[[ Data extracts, beginning ]]

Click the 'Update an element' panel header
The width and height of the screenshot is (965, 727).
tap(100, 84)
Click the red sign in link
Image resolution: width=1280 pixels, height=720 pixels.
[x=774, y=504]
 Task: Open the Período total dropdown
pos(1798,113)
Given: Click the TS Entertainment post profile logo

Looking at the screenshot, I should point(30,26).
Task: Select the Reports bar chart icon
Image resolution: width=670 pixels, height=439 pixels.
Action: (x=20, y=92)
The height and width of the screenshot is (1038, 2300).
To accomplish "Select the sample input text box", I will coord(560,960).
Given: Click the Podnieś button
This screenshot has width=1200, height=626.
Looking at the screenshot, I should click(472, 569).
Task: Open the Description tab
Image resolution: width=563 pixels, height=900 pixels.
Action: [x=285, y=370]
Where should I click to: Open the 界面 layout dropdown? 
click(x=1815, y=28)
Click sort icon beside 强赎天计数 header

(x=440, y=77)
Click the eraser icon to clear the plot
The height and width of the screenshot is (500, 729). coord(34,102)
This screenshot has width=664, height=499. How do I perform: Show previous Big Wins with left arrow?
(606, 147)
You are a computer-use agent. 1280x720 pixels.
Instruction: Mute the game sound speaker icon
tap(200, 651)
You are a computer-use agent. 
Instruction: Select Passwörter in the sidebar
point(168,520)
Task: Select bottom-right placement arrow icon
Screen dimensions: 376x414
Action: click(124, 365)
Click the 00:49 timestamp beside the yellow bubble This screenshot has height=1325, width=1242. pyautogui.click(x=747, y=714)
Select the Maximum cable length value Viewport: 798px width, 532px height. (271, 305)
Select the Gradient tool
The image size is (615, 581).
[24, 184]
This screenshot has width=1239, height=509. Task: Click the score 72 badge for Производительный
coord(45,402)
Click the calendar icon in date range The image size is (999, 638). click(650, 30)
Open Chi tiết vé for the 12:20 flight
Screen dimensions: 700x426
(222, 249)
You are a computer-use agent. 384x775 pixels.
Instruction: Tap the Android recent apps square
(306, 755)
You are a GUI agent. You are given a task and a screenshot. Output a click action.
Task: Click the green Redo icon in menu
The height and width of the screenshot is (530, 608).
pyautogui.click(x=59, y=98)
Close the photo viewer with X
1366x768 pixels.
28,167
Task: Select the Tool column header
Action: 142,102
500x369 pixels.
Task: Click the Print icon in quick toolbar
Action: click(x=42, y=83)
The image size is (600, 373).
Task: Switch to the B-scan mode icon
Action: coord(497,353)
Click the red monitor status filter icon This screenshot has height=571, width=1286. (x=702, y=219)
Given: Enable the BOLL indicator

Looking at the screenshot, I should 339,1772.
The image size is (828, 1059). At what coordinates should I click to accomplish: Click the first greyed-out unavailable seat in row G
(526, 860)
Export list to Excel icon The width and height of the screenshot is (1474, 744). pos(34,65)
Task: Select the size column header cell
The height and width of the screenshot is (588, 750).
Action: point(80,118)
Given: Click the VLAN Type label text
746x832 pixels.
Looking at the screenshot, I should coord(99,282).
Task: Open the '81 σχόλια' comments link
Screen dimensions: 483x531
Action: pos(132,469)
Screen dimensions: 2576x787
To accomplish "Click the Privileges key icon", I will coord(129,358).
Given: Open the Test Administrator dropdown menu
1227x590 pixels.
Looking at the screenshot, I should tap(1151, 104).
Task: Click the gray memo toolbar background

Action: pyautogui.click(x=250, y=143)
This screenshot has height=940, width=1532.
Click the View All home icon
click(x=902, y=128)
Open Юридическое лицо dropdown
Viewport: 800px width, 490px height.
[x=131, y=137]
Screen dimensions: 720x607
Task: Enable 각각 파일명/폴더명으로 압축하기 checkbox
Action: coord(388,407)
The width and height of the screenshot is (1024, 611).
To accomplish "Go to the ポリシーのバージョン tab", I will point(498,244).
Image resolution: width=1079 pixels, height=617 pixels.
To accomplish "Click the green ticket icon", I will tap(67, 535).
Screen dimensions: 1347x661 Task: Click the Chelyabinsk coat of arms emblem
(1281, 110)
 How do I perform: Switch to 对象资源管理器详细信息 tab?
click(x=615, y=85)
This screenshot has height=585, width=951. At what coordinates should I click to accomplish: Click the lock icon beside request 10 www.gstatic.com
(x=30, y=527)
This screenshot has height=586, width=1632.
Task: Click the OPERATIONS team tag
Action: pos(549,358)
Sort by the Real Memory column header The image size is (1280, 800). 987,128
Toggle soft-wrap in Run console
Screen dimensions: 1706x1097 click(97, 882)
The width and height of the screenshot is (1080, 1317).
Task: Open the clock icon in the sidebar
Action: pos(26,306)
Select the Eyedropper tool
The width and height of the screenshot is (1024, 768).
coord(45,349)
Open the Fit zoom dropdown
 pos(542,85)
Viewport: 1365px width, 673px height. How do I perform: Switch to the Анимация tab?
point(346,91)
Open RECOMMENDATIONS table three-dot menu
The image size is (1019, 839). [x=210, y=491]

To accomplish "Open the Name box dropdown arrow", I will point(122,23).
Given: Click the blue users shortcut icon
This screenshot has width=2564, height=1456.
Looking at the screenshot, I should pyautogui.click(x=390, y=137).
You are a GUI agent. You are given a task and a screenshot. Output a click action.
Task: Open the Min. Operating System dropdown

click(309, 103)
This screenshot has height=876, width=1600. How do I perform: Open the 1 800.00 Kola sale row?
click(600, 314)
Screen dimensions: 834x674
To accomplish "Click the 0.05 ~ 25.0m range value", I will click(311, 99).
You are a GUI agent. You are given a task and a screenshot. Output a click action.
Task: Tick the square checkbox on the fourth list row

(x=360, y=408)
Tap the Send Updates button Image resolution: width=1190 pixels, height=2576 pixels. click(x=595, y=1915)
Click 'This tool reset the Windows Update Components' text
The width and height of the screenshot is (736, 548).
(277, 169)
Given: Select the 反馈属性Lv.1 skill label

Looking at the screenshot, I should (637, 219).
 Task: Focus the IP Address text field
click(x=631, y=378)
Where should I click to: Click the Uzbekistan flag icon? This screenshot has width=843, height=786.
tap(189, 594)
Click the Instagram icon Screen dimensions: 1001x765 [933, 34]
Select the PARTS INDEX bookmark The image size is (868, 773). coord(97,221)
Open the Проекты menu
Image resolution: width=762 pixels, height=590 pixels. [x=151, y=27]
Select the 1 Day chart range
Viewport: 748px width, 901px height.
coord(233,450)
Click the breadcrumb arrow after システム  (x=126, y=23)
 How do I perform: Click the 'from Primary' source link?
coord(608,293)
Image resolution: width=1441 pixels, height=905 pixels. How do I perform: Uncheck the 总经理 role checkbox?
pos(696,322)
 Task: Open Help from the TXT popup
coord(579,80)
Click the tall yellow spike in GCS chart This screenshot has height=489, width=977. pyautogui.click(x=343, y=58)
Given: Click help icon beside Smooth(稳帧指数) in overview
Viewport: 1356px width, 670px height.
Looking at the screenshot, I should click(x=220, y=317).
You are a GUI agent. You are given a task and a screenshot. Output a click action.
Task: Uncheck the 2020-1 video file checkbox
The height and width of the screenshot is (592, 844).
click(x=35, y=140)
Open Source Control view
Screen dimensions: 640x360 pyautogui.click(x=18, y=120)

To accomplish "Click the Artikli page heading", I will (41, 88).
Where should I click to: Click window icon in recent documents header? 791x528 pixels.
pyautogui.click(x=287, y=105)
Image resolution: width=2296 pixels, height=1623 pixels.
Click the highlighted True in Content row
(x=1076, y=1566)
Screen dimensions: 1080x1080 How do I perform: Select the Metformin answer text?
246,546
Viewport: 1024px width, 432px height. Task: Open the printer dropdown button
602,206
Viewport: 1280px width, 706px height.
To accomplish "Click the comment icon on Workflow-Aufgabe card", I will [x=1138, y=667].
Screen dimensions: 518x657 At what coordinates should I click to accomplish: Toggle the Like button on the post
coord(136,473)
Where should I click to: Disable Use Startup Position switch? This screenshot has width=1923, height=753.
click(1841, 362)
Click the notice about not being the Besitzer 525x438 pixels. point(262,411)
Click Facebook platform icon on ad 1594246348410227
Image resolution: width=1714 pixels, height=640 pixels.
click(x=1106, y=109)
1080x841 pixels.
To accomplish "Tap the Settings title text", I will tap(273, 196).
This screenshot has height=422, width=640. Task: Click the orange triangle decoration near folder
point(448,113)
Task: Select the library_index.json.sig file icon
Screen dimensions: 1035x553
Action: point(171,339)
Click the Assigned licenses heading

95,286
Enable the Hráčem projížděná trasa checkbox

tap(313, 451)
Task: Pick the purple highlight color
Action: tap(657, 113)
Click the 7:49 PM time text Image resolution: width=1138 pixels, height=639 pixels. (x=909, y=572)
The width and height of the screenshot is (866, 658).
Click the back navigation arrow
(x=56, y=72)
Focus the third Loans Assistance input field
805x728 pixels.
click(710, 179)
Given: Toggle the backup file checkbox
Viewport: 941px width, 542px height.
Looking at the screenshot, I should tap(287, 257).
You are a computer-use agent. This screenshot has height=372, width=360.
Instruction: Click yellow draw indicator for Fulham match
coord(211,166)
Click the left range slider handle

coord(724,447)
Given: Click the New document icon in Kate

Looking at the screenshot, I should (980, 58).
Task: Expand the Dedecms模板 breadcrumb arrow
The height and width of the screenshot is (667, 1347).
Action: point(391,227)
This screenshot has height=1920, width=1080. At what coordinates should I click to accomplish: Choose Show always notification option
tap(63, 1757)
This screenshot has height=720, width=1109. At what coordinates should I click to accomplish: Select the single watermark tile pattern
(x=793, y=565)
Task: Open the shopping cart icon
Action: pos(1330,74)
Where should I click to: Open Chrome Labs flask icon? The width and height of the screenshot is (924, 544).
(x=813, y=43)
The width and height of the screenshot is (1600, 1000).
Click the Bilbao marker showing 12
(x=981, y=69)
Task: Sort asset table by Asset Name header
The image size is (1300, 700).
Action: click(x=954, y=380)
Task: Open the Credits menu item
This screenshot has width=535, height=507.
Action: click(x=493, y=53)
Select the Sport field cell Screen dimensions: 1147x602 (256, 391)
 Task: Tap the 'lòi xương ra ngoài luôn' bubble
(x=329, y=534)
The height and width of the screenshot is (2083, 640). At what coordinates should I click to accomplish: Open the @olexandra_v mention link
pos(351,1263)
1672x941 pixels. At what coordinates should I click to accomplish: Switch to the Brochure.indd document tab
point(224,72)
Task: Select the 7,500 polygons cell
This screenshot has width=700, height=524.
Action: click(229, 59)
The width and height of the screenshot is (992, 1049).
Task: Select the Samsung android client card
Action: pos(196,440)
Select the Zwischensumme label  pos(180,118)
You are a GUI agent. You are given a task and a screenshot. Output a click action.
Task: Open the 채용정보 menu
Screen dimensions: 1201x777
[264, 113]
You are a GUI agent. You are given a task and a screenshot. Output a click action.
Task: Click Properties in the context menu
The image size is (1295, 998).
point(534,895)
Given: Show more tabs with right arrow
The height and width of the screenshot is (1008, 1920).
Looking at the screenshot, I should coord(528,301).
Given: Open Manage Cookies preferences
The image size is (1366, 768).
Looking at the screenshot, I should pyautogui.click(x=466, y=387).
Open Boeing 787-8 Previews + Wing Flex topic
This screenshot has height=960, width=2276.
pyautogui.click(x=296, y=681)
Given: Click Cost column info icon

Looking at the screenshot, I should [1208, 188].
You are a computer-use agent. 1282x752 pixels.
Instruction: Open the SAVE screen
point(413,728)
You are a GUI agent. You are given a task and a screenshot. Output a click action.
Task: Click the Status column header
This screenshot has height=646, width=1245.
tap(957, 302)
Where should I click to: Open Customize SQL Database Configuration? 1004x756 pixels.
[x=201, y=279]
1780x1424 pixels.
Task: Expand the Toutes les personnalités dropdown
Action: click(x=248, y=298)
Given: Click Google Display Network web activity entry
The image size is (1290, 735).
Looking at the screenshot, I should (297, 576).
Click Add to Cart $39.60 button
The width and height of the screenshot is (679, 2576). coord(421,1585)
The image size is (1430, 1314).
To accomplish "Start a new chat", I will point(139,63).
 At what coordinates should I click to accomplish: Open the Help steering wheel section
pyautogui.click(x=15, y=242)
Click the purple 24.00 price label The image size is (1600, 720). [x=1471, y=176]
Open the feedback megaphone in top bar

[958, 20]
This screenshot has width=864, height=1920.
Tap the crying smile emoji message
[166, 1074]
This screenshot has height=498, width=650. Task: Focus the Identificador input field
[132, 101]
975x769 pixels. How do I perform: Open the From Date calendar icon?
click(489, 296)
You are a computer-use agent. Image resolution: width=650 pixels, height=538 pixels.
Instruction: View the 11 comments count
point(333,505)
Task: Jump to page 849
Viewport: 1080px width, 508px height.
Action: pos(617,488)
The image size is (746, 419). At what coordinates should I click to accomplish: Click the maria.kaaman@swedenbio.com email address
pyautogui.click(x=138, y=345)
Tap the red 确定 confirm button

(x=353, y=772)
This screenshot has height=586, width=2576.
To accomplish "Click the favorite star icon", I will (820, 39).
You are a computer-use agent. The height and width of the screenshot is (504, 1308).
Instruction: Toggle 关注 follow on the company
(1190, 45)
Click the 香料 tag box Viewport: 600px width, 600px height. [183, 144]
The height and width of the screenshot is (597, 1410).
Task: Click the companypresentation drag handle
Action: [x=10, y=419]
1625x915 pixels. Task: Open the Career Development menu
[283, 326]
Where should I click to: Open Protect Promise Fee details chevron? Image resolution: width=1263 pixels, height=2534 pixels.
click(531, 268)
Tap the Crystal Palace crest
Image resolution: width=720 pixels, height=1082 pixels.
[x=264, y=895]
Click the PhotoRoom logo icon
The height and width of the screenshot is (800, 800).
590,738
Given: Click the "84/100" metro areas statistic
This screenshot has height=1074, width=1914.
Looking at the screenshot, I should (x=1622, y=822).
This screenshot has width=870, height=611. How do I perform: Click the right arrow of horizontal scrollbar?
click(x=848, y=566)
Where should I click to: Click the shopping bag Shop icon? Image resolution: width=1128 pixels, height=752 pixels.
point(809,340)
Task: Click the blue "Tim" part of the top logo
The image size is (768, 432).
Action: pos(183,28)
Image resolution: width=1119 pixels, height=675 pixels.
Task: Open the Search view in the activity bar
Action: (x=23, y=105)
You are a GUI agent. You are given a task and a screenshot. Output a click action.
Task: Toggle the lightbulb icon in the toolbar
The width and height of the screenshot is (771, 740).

[[ Data extracts, end ]]

Your objective:
Exactly how many lines of the data above hold the word "cell"? The number is the whole answer.

Task answer:
3